Supreme Court temporarily grants Trump funds for border wall

Access to the comments Comments
By Lauren Chadwick
Supreme Court temporarily grants Trump funds for border wall
Copyright  REUTERS/Leah Millis

The US Supreme Court temporarily ruled that President Donald Trump could use military funds to build a portion of a wall along the border of the United States and Mexico.

The court voted 5-4 to suspend a California federal judge's order to block the use of $2.5 billion (€2.2 billion) in military funds for a wall he promised to build during his campaign.

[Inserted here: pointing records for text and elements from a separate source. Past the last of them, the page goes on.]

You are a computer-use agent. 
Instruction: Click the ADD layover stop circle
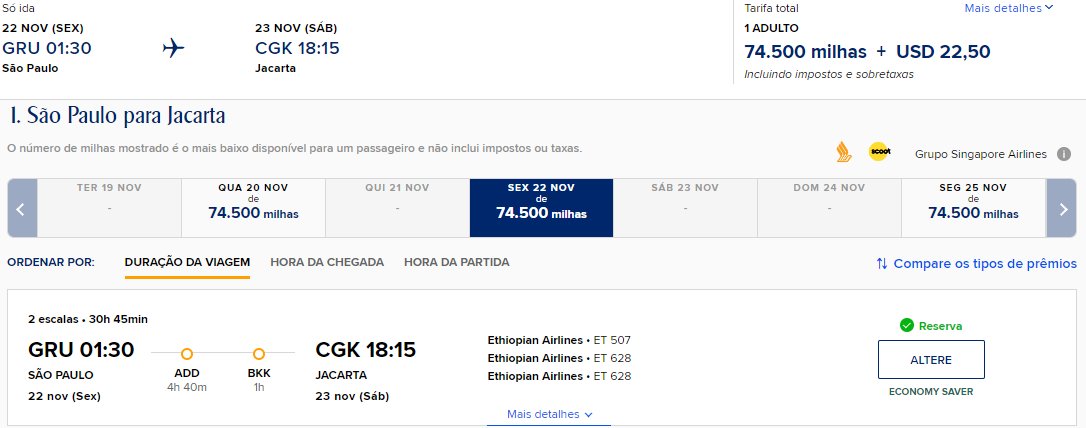point(187,354)
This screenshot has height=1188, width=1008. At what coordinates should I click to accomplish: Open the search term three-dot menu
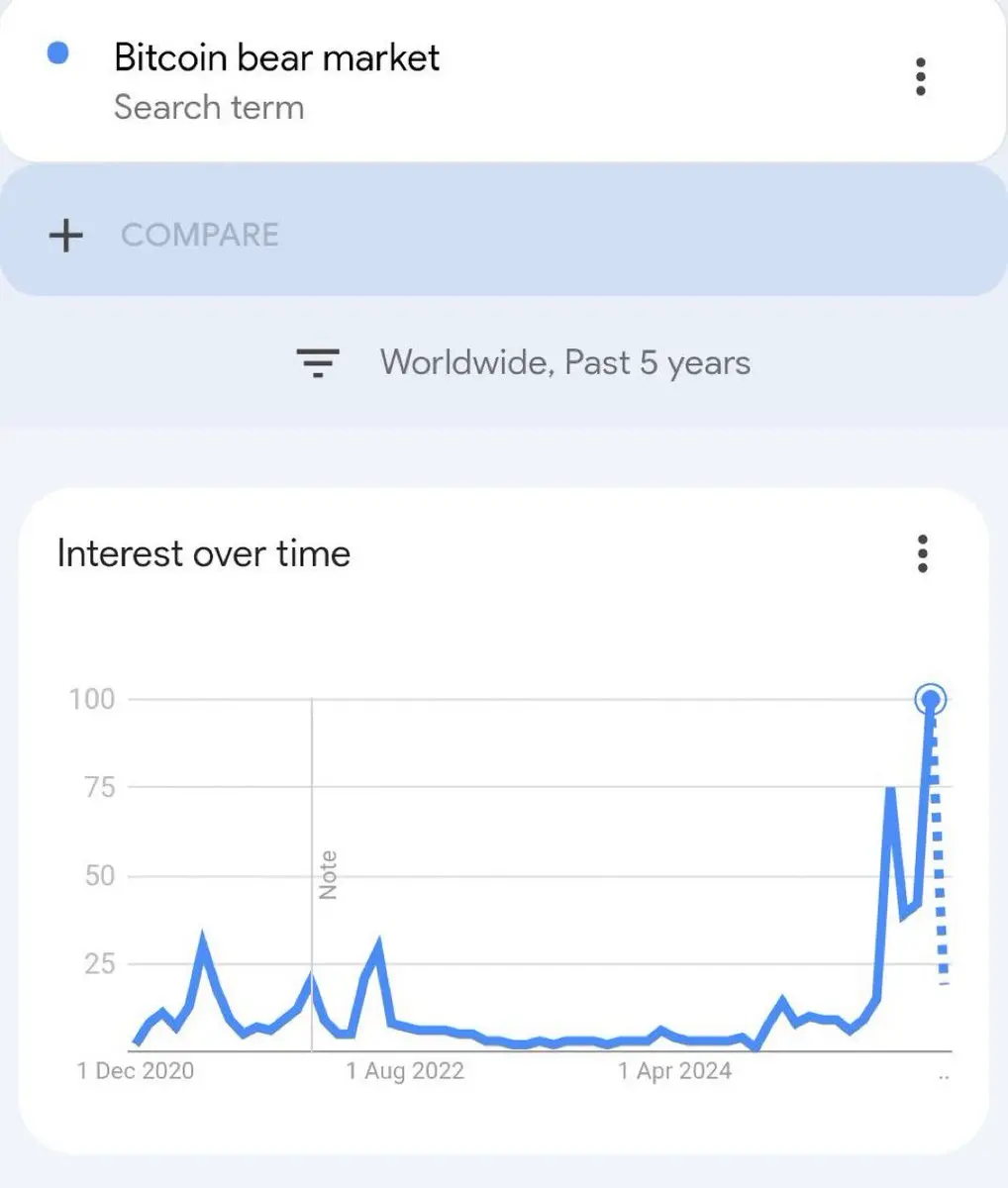coord(921,77)
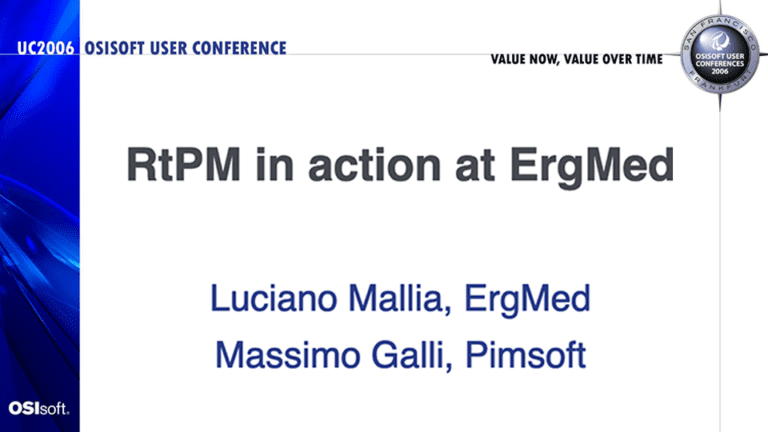This screenshot has width=768, height=432.
Task: Click the 'FRANKFURT' text on the badge
Action: pyautogui.click(x=720, y=82)
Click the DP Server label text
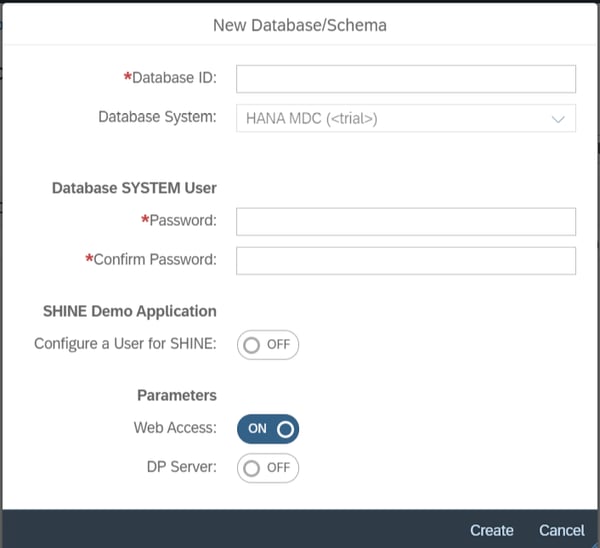 point(182,467)
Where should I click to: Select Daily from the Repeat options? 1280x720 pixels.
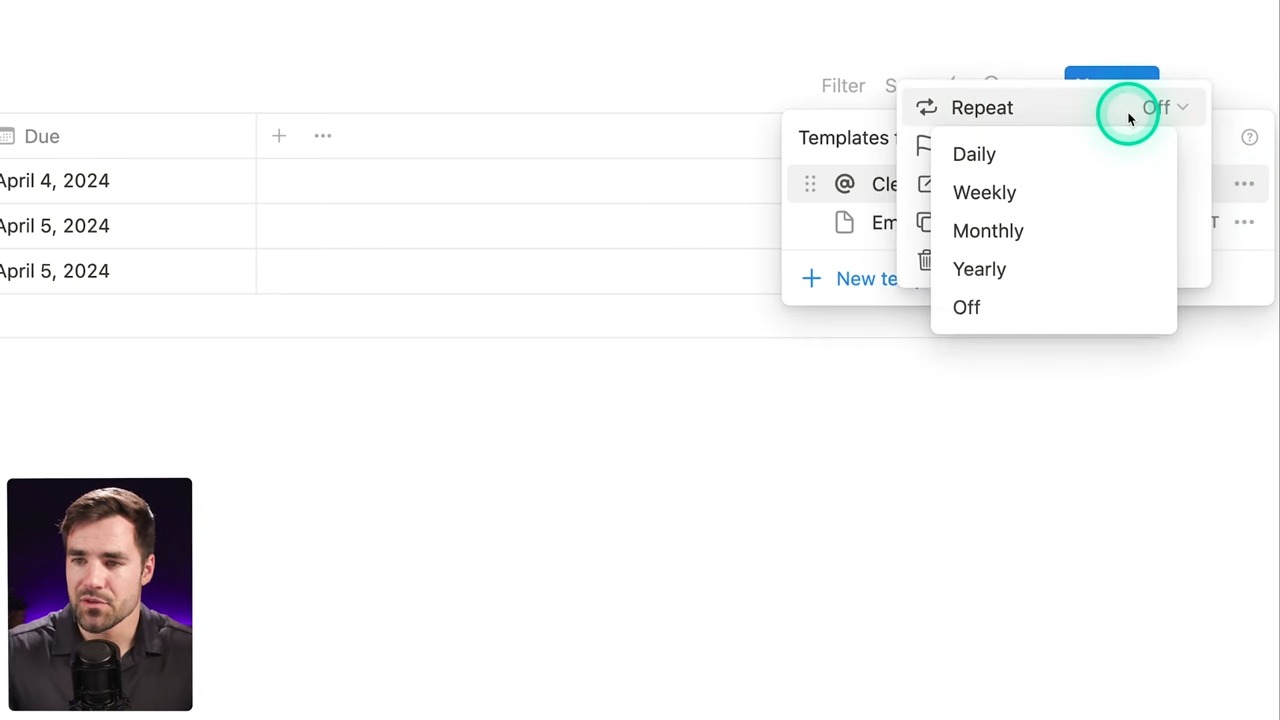[974, 154]
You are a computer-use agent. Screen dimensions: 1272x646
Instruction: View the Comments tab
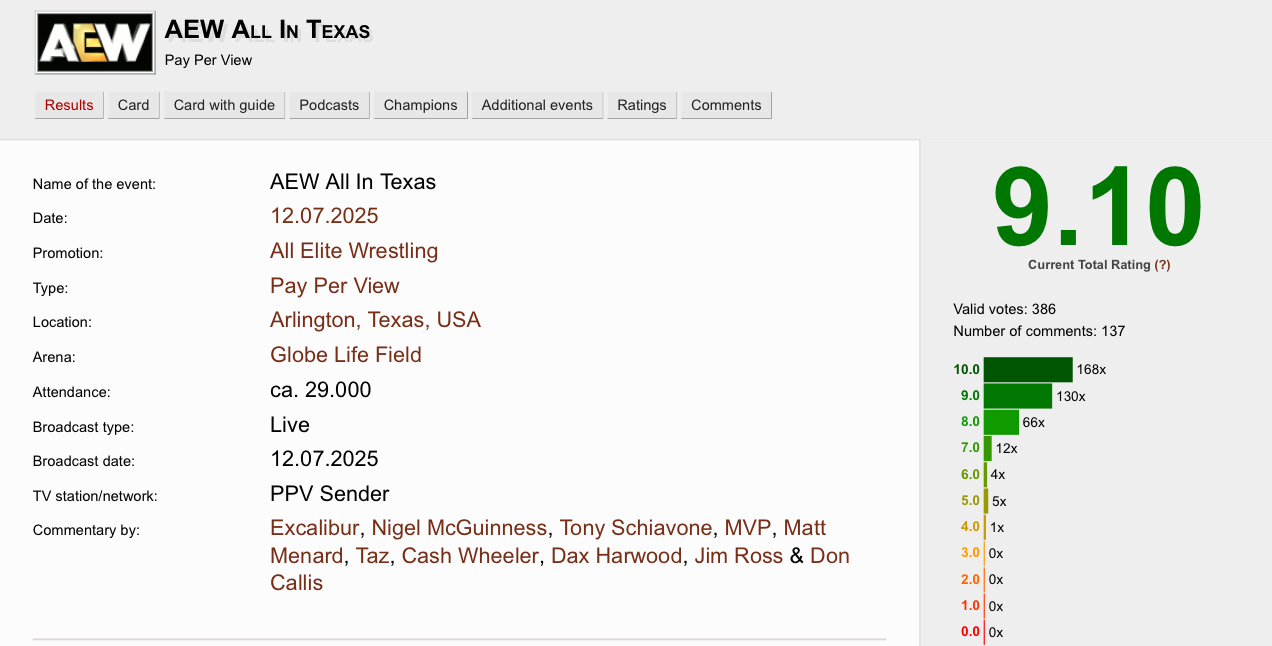pyautogui.click(x=726, y=105)
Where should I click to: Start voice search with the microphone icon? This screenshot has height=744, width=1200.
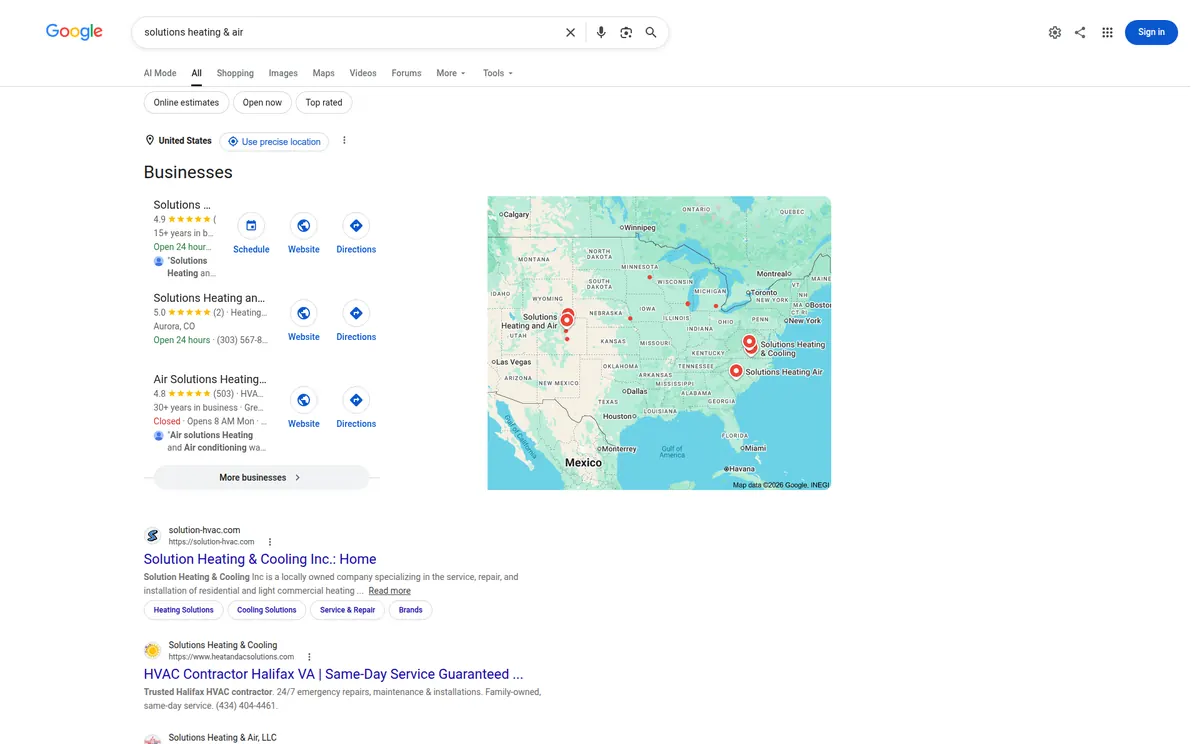[x=601, y=32]
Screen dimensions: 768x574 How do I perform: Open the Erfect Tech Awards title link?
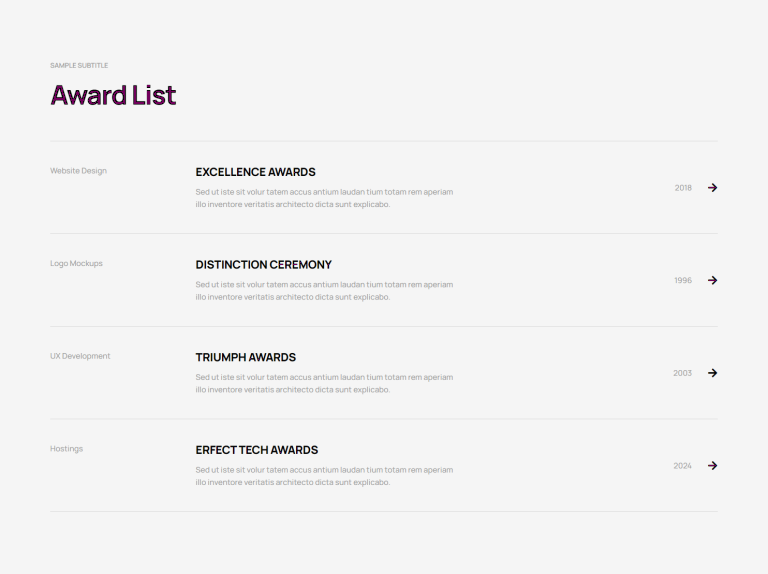(257, 450)
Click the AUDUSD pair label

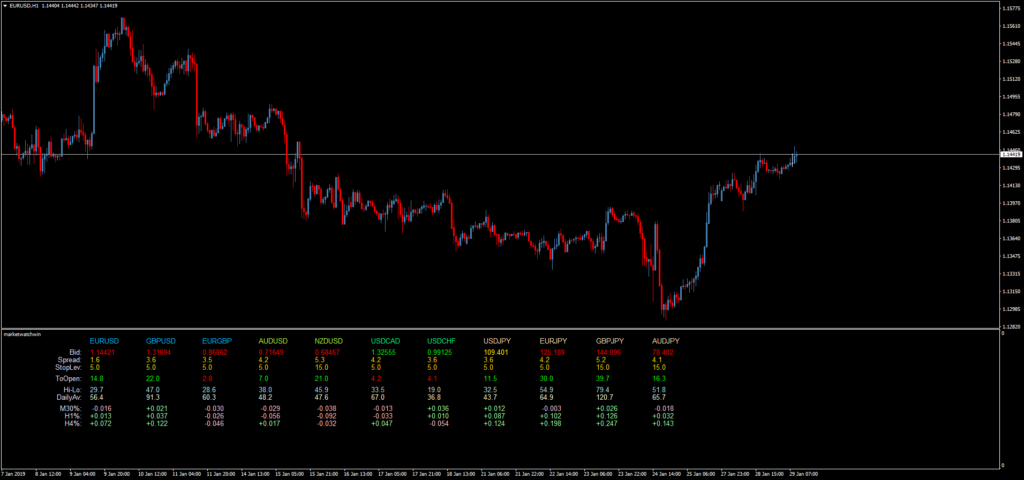coord(273,341)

The US president celebrated the court's order, tweeting: "Wow! Big VICTORY on the Wall... Big WIN for Border Security and the Rule of Law!"

The American Civil Liberties Union, who filed the lawsuit on behalf of the environmental organisation The Sierra Club and the Southern Border Communities Coalition, said they would fight the court's "emergency stay" of the lower court ruling.

The Supreme Court is temporarily allowing Trump to access the funds, but the case will go back to an appeals court for a decision, advocacy group the Sierra Club said.

"Border communities, the environment, and our Constitution’s separation of powers will be permanently harmed should Trump get away with pillaging military funds for a xenophobic border wall Congress denied,” said Dror Ladin, staff attorney with the ACLU’s National Security Project.

The ACLU tweeted that the US president's request was a "blatant attempt to circumvent Congress's appropriation powers."

Congress, which sets the US government's budget, had previously denied Trump $5.7 billion (€5.1 billion) for the border wall which led to a 35-day partial US government shutdown.

The ACLU brought the case after Trump said after the shutdown that he would move some of the funds from the Pentagon to the Department for Homeland Security (DHS) which is responsible for border security.

The Democratic Speaker of the House, Nancy Pelosi, tweeted that the Supreme Court ruling was "deeply flawed".

The US and Guatemala signed an agreement the same day that requires migrants who arrive in Guatemala to apply to seek asylum there.